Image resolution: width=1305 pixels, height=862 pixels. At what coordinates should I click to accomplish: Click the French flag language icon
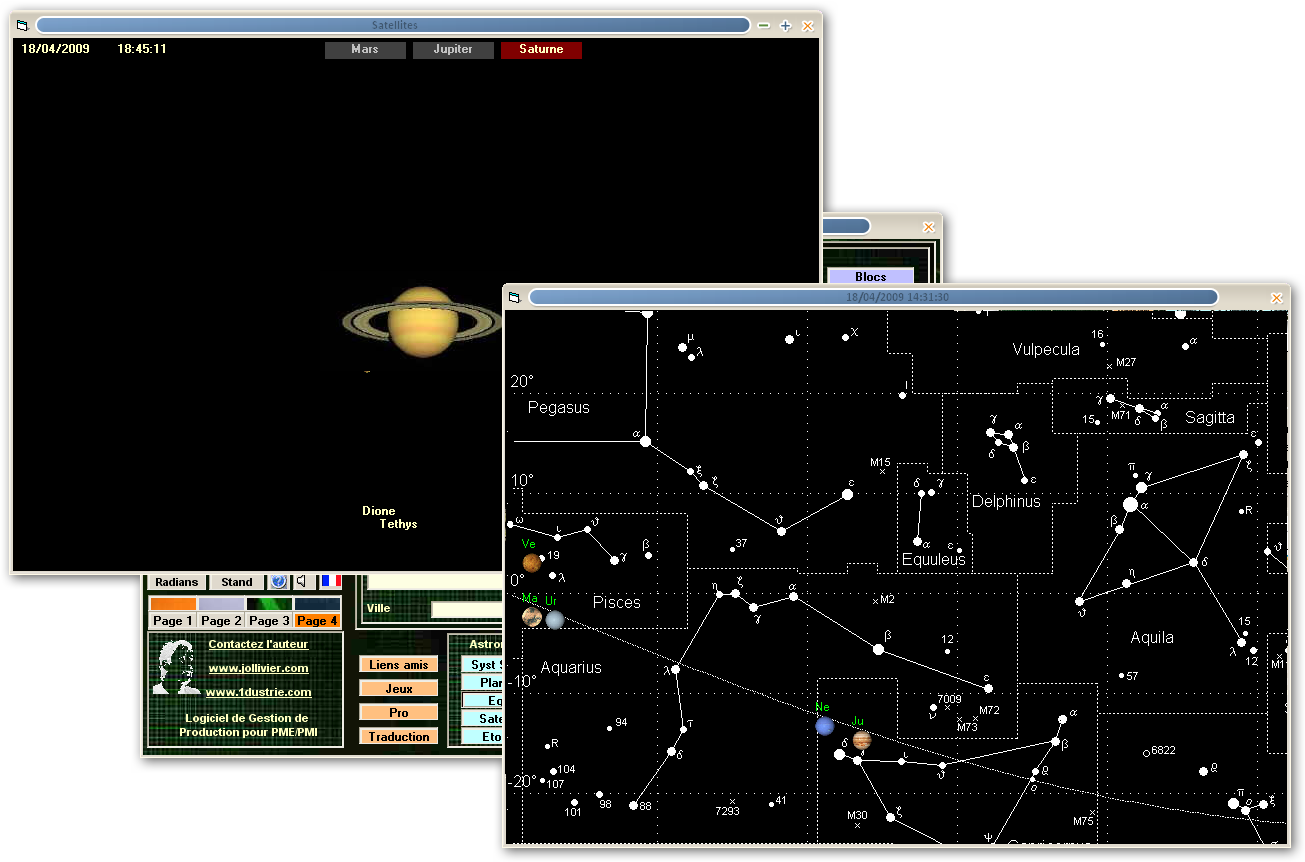coord(331,581)
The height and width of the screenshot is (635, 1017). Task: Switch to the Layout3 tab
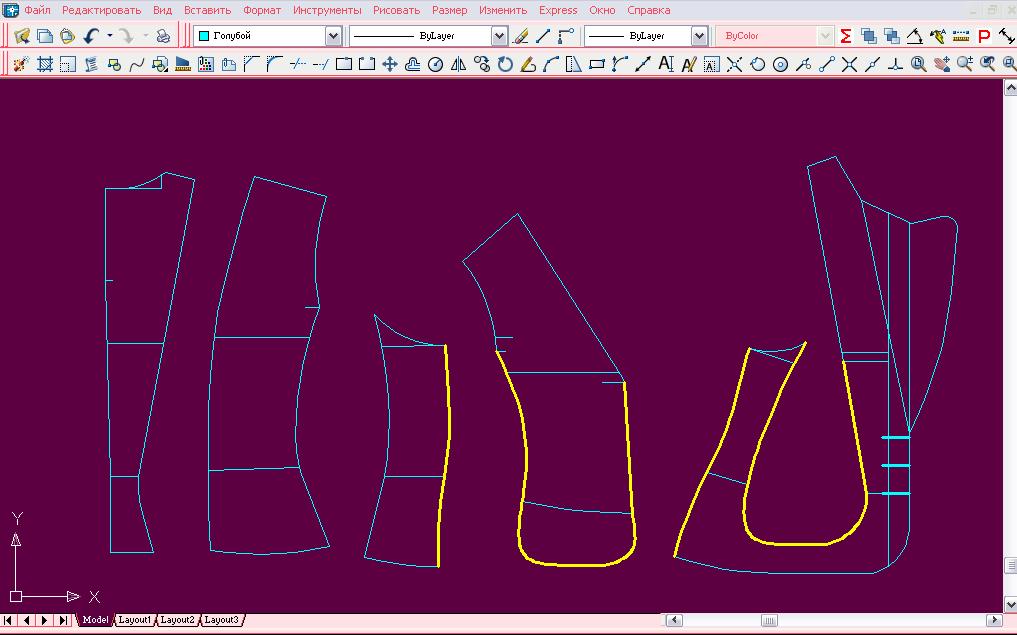(x=221, y=620)
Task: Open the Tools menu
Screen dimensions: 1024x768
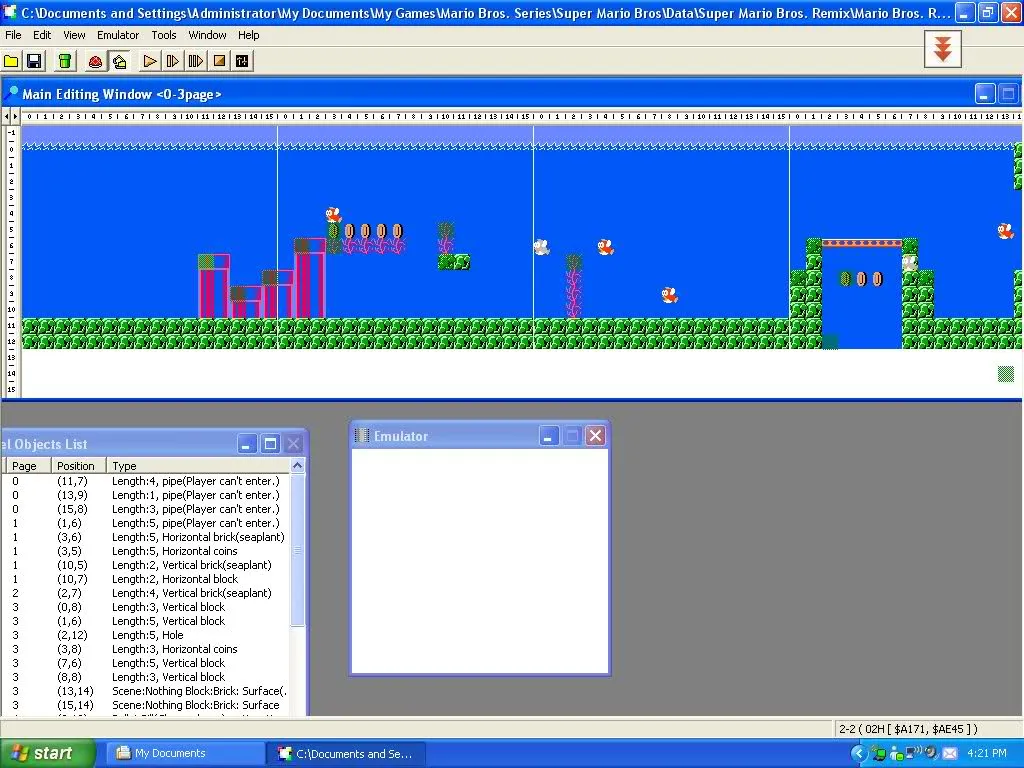Action: click(x=164, y=35)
----------------
**Task description:** From the first line to the last, repeat the material exactly, but drop the pictures.

**Problem solution:**
Image resolution: width=1305 pixels, height=862 pixels. At what coordinates should I click to accomplish: Click the French flag language icon
coord(331,581)
The height and width of the screenshot is (635, 1017). Task: Switch to the Layout3 tab
(x=221, y=620)
Task: Open the Tools menu
Screen dimensions: 1024x768
Action: click(x=164, y=35)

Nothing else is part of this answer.